**TEXT**.

____

Friday, September 26, 2008

The Armadillo Journal, Volume 1, Issue 2: Rejecting assumptions, continued


Ok, ok, ok. I'm really crummy at this. I should have tried to kill him when I had the chance. Oh, wait a minute. I'm crummy at that too. Well, here it is, several weeks later, and I've rocked up just about every possible access point along the ledge (amazing how many I found), from level three to level two and from level two to level one. I've crawled around under the deck to see if there are tunnels from level two to level one that open out into the yard somewhere that I can't easily see. I've inspected every inch of the greenhouse space under the deck, where the summer pots get stored until spring. No stopping the little devil. The only reason it has taken this long for me to come to my senses and reexamine all my assumptions is that most nights, he doesn't deign to visit my yard. Actually I'm quite grateful for this, but it does make the accumulation of evidence a rather slow process.

Yesterday, however, with all but certainty (3 standard deviations if this were amenable to a confidence interval), I concluded that he isn't actually coming up from the ledge. There's just no evidence to suggest that he is (no trails in any place that provides even a hint of reasonable access). So, what were all the assumptions?

____

**REQUIREMENT**.
In the armadillo journal entry, where are the summer pots kept until spring? Please answer briefly. You won't need the lines after this.

**GIVEN MATERIAL**.
____

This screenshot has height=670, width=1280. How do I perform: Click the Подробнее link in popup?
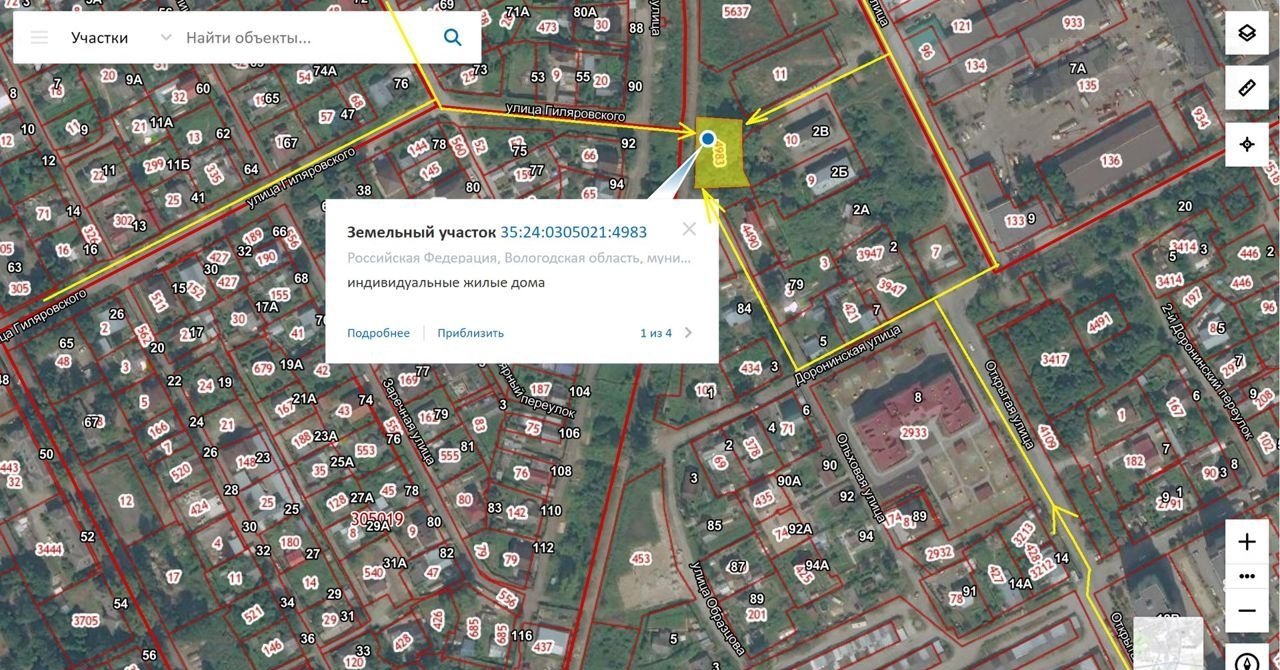click(378, 333)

____

**THE SOLUTION**.
In the greenhouse space under the deck.